Tuesday, September 17, 2013

How I Survived the Zombie Apocalypse

There are certain people in this world who truly bring out the best in you. I have been blessed to know many people who do this for me. This weekend, I was able to spend time with three of them.



1   1. Sophia Maria Tortilla Garcia. Sophia and I worked together at the YMCA and we lived together for a little while, too. When I first met her, I remember thinking she was snooty. For some reason, we went on a run together and from that point on, we were hooked to one another. When I am around Sophia, I feel like a better person. Suddenly, I am funnier and crazier. I’m wild and free and adventurous. We always have so much fun together. Well, I hope she has fun. I know I do. I mean, who wouldn’t have fun talking with a horrific southern accent, dancing on the counter in Albina Press and singing F.U.N. songs at the top of your lungs while butchering the lyrics?



      We really did have a wonderful time together. The first evening I picked her up, we met up with my family for Salt & Straw Ice Cream. I had the lavender honey with a scoop of Hawaiian peanut butter and jelly. Something was said and I squeaked quite loudly and scared a man in line. On our way to the creamery, I asked Kaylee to drive because my foot was hurting me. As we pulled up to a stop sign, a homeless man began walking toward us like a zombie. Kaylee got nervous and couldn’t figure out how to lock my car doors. The man ran into the car and smooshed his body against the window. He proceeded to lick the window then inch his way toward the door handle. I calmly locked the door and Kaylee gunned on the gas, pulling out right in front of another car. I am happy to say, we survived the zombie apocalypse part 1.
The next day, we pulled ourselves out of bed and grabbed coffee at Bipartisan before driving downtown for the Saturday Market.






“Hide everything in your car,” my parents warned me. “If a homeless person sees any sort of food, drink or anything that can be used as a weapon, they WILL break in.” And my parents wonder why Kaylee is so paranoid…




After looking at the booths and watching a street performer, we decided to move on to the Hawthorne District, where we browsed the shops, ate a waffle from the Waffle Window and grabbed coffee at Albina Press. As soon as I walked into the shop, a flashback of an afternoon spent there with Ryan, Jordan and Heather flooded my mind. Déjà vu. I pulled out my camera and began taking pictures of Sophia and my family. Dad said we should get a photo in front of the bat, but Sophia didn’t want to stand on the counter with me, so I stood alone and danced a jig for the photo shoot. Hey, I’m just trying to play my part in keeping Portland weird!








Sophia and I left the group and drove out to Multnomah Falls where we hiked up to Devil’s Point and back around to Wakheena Falls. So beautiful! One thing I love about Sophia is she is willing to be active and outdoorsy with me. Randomly, we bumped into a family from the YMCA. The wife informed Sophia that since they ran into her in Portland, it must be a sign that she is supposed to move here. By golly, I do concur!

* What you will do
(1) In the rows running from the line that contains "Rich Users (940, 131)" through the line that contains "XXX Video (335, 1768)", substitute "Accounts" for every "Users" and leave everything else unchanged. Give back only those rows.
(2) Resume the blog post about the Portland weekend with Sophia, starting right after its last sentence.

* Records for this exercise
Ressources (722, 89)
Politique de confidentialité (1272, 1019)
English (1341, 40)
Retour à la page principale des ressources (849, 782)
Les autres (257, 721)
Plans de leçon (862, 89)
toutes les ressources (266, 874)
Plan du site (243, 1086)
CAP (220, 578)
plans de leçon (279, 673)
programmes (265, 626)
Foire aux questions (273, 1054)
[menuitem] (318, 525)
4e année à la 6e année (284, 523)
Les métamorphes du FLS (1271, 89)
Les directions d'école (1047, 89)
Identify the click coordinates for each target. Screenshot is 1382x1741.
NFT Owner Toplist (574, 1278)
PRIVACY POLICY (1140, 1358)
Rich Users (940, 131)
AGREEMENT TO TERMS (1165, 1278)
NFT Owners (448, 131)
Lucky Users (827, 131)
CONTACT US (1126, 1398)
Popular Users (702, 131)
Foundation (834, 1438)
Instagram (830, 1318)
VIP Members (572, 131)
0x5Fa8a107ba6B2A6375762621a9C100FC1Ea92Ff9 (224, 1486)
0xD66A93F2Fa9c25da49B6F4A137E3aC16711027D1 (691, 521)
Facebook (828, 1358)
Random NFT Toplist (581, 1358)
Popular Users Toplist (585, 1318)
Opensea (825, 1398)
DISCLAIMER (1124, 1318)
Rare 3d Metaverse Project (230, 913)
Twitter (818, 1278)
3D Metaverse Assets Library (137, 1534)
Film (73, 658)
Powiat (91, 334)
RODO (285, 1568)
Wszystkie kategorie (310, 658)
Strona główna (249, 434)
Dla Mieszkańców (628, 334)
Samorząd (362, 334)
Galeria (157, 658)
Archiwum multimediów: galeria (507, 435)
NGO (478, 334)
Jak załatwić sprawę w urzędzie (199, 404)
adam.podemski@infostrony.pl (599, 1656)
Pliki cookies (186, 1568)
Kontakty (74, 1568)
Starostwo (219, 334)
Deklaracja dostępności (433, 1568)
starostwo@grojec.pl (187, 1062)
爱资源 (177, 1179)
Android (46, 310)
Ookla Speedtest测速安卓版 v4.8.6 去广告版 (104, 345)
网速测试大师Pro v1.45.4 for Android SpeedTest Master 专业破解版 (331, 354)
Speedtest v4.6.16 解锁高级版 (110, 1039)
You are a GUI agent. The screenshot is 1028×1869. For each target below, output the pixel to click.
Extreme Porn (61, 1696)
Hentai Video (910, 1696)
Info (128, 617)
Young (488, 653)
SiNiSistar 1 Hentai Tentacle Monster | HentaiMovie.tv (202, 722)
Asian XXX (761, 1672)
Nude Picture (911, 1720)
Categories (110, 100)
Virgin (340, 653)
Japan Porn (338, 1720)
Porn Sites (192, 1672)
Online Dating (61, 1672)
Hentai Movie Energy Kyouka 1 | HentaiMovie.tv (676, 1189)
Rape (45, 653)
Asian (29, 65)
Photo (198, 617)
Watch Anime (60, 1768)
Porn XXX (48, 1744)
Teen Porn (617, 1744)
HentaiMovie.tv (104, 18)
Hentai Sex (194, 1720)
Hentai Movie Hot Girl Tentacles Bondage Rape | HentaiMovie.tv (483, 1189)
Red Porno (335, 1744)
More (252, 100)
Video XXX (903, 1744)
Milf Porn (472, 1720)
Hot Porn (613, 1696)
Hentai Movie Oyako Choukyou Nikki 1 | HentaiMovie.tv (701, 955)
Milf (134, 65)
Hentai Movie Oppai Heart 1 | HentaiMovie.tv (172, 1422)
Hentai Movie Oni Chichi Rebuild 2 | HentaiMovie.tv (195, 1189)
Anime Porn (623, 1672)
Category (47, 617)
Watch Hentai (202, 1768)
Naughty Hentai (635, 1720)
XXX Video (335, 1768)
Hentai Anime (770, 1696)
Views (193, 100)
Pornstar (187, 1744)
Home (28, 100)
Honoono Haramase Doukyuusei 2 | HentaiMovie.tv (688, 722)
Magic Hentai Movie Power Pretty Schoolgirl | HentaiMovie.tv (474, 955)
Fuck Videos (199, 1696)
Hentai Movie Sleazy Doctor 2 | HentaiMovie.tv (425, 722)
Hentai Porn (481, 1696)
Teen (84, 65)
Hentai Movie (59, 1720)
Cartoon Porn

* Expected answers
(1)
Rich Accounts (940, 131)
AGREEMENT TO TERMS (1165, 1278)
NFT Owners (448, 131)
Lucky Accounts (827, 131)
CONTACT US (1126, 1398)
Popular Accounts (702, 131)
Foundation (834, 1438)
Instagram (830, 1318)
VIP Members (572, 131)
0x5Fa8a107ba6B2A6375762621a9C100FC1Ea92Ff9 (224, 1486)
0xD66A93F2Fa9c25da49B6F4A137E3aC16711027D1 (691, 521)
Facebook (828, 1358)
Random NFT Toplist (581, 1358)
Popular Accounts Toplist (585, 1318)
Opensea (825, 1398)
DISCLAIMER (1124, 1318)
Rare 3d Metaverse Project (230, 913)
Twitter (818, 1278)
3D Metaverse Assets Library (137, 1534)
Film (73, 658)
Powiat (91, 334)
RODO (285, 1568)
Wszystkie kategorie (310, 658)
Strona główna (249, 434)
Dla Mieszkańców (628, 334)
Samorząd (362, 334)
Galeria (157, 658)
Archiwum multimediów: galeria (507, 435)
NGO (478, 334)
Jak załatwić sprawę w urzędzie (199, 404)
adam.podemski@infostrony.pl (599, 1656)
Pliki cookies (186, 1568)
Kontakty (74, 1568)
Starostwo (219, 334)
Deklaracja dostępności (433, 1568)
starostwo@grojec.pl (187, 1062)
爱资源 (177, 1179)
Android (46, 310)
Ookla Speedtest测速安卓版 v4.8.6 去广告版 (104, 345)
网速测试大师Pro v1.45.4 for Android SpeedTest Master 专业破解版 (331, 354)
Speedtest v4.6.16 解锁高级版 (110, 1039)
You are a GUI agent. The screenshot is 1028×1869. For each target below, output the pixel to click.
Extreme Porn (61, 1696)
Hentai Video (910, 1696)
Info (128, 617)
Young (488, 653)
SiNiSistar 1 Hentai Tentacle Monster | HentaiMovie.tv (202, 722)
Asian XXX (761, 1672)
Nude Picture (911, 1720)
Categories (110, 100)
Virgin (340, 653)
Japan Porn (338, 1720)
Porn Sites (192, 1672)
Online Dating (61, 1672)
Hentai Movie Energy Kyouka 1 | HentaiMovie.tv (676, 1189)
Rape (45, 653)
Asian (29, 65)
Photo (198, 617)
Watch Anime (60, 1768)
Porn XXX (48, 1744)
Teen Porn (617, 1744)
HentaiMovie.tv (104, 18)
Hentai Sex (194, 1720)
Hentai Movie Hot Girl Tentacles Bondage Rape | HentaiMovie.tv (483, 1189)
Red Porno (335, 1744)
More (252, 100)
Video XXX (903, 1744)
Milf Porn (472, 1720)
Hot Porn (613, 1696)
Hentai Movie Oyako Choukyou Nikki 1 | HentaiMovie.tv (701, 955)
Milf (134, 65)
Hentai Movie Oppai Heart 1 | HentaiMovie.tv (172, 1422)
Hentai Movie Oni Chichi Rebuild 2 | HentaiMovie.tv (195, 1189)
Anime Porn (623, 1672)
Category (47, 617)
Watch Hentai (202, 1768)
Naughty Hentai (635, 1720)
XXX Video (335, 1768)

(2)
About 3 miles into the hike, we ran into a woman who said there was no way we would finish the hike by nightfall. Sophia seemed hesitant to keep going, but I was stubborn. “Oh yeah,” I assured her. “We will turn around at the bridge.” I was lying through my teeth. I knew we were not going to pass the bridge on our excursion so we could keep going and not turn around. Turned out to be a good idea though, because the hike was gorgeous! And we made it with plenty of time to spare. Well, maybe not plenty. We had to rush back to the hotel and throw on clothes before meeting Kaylee for a show: Hannah Glavor and the Family Band, The Show Ponies and Deerborn/Josef all played at the Secret Society.




We walked into the venue and as we were paying, I caught a glimpse of an old friend. “Kaylee,” I screamed above the music. “There’s Caitlin!” I hadn’t seen Caitlin in 9 years and it was so fun to bump into her. We spent the rest of the evening enjoying great music, teasing Kaylee’s hippy guy friends, checking out magnificent mustaches and being in the moment.




Sunday was filled with church at Solid Rock, brunch at La Provence and me using a very poor accent at LuluLemon. “Oh yeah, hi, Sugar. I would if all y’all could be a doll and get me a dressing room.”
“Why are you talking like that,” Kaylee asked.

“Because I can,” I explained.

“That is a terrible accent. It doesn’t sound believable in the slightest,” Kaylee informed me.

Giggle, giggle. “I know.” Giggle giggle.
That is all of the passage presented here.